Entre le printemps et l'automne 1941, les chefs nazis ont pris trois décisions très importantes pour mettre en œuvre leur politique d'extermination systématique des juifs et tsiganes sous le nom de « solution finale de la question juive » :
- la création de forces mobiles spéciales organisées au sein de groupes d'intervention (Einsatzgruppen ) chargés de fusiller sur place en même temps que les cadres et les membres du parti communiste, tous les Juifs, tziganes, hommes, femmes, et enfants, au fur et à mesure de l'avance allemande en territoire soviétique ;

- l'extension du génocide à l'ensemble du continent européen

- la construction de camps d'extermination équipés de camions à gaz et de chambres à gaz utilisant le monoxyde de carbone ou le Zyklon B ( acide prussique ), ainsi que de fours crématoires.

Le 20 janvier 1942, les modalités du génocide ont été définitivement arrêtées à la conférence de Wannsee sous la présidence de Heydrich secondé par Eichmann.

Au printemps 1942, fut lancée l'« opération Reinhard » qui concernait la liquidation des Juifs de Pologne.
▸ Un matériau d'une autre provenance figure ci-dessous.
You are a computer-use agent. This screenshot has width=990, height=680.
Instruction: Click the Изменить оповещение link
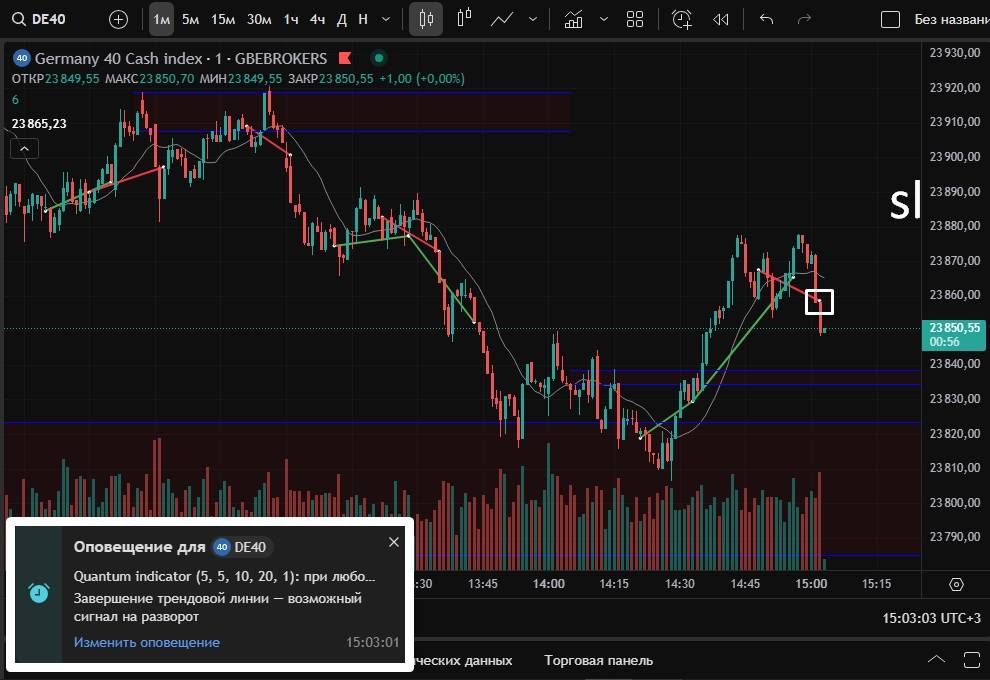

Dans le même temps, le processus d'extermination s'intensifia; de toute l'Europe occupée partaient des convois à destination des camps d'extermination principalement celui d'Auschwitz-et de Birkenau « pour ce dernier appelé aussi camp des familles ».
3.     Le camp d'Auschwitz

Implanté en Pologne à partir de 1940, le camp d'Auschwitz est devenu rapidement le plus important et le plus vaste des complexes aménagés par les nazis dans le cadre de la « solution finale ».

Il comprenait :
 Auschwitz I, le camp de concentration,
 Auschwitz II -Birkenau servant à la fois de camp de travail et de camp d'extermination,
Auschwitz III-Monowitz, un camp de travail au service de l'IG-Farben qui y avait installé une usine de caoutchouc.

A partir de 1942, Auschwitz-Birkenau a été la destination de très nombreux convois de déportés raciaux en majorité juifs à Auschwitz et tziganes à Birkenau venant de toute l'Europe occupée.
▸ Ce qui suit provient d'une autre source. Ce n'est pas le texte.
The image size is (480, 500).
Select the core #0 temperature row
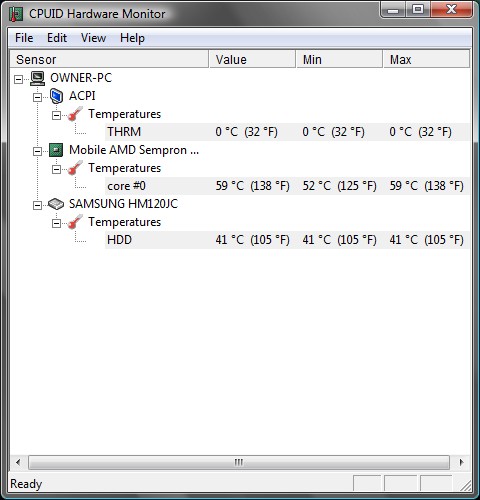[287, 186]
C'est vers ce camp que furent dirigés 67 des 72 convois de déportés raciaux qui ont quitté la France pendant l'occupation allemande.
Mais ce camp a reçu également des déportés non raciaux, déportés politiques et résistants,  classés Nacht und Nebel (« Nuit et Brouillard »), c'est-à-dire destinés à disparaître « sans laisser de traces ».

Dès leur arrivée à Auschwitz-Birkenau, les déportés étaient triés et rangés sur deux files :
- d'un côté, les plus vigoureux, ceux que les SS pensaient pouvoir utiliser au moins un temps pour le travail forcé ;
- de l'autre côté, les enfants, les vieillards, les adultes hommes et femmes malades ou trop affaiblis par le voyage, qui étaient dirigés immédiatement vers les chambres à gaz.
Au total, plus de 1 million de déportés sont morts dans ce camp.